Spike: Evaluate experimental Docker based CI w/ scap builds
Closed, ResolvedPublic
Actions

Assigned To

Authored By

	dduvall
	Nov 11 2016, 12:50 AM

Description

Local tests with Docker have proven fruitful enough to set up a labs instance for further experimentation. Below are some questions I hope we can answer following the spike.

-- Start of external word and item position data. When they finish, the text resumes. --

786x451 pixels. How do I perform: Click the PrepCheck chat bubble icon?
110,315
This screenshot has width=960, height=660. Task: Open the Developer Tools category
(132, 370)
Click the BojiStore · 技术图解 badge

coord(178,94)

Apparent benefits and open questions

Efficient caching of build dependencies through native Docker image caching
- What would be the storage requirement here and can we easily set up a central cache?
- What kinds of dependencies can be easily cached? (system packages vs. system packages + composer/gem/pip/etc.)
Simplification of CI infrastructure
- Pre-provisioned slaves should require far fewer dependencies
- CloudBees Docker plugin is well maintained and simple to employ (there's a JJB wrapper, too)
- What are the benefits and drawbacks of provided base Dockerfiles/images vs. simply defering to the repo?
Lighter weight isolation
- Is Docker isolation sufficient?
  - Should Security weigh in?
  - What's the attack surface look like? Better/worse than nodepool instances?
- What's the overhead between builds?
- How many executors can we support per instance?
- How well can we clean-up?

Related Objects
Search...

Status	Assigned	Task
Resolved	dduvall	T150501 Spike: Evaluate experimental Docker based CI w/ scap builds
Resolved	thcipriani	T150502 Set up experimental Docker CI slave
Resolved	dduvall	T150504 Define generic job that runs unit tests within a Docker container
Declined	None	T150505 Install and configure Jenkins Docker plugin

Event Timeline

dduvall created this task.Nov 11 2016, 12:50 AM

Restricted Application added a subscriber: Aklapper. · View Herald TranscriptNov 11 2016, 12:50 AM

dduvall created subtask T150502: Set up experimental Docker CI slave.Nov 11 2016, 12:53 AM

dduvall created subtask T150504: Define generic job that runs unit tests within a Docker container.Nov 11 2016, 1:01 AM

dduvall created subtask T150505: Install and configure Jenkins Docker plugin.Nov 11 2016, 1:06 AM

• mmodell subscribed.Nov 11 2016, 1:44 AM

hashar triaged this task as Medium priority.Nov 18 2016, 2:56 PM

hashar moved this task from Untriaged to In-progress on the Continuous-Integration-Infrastructure board.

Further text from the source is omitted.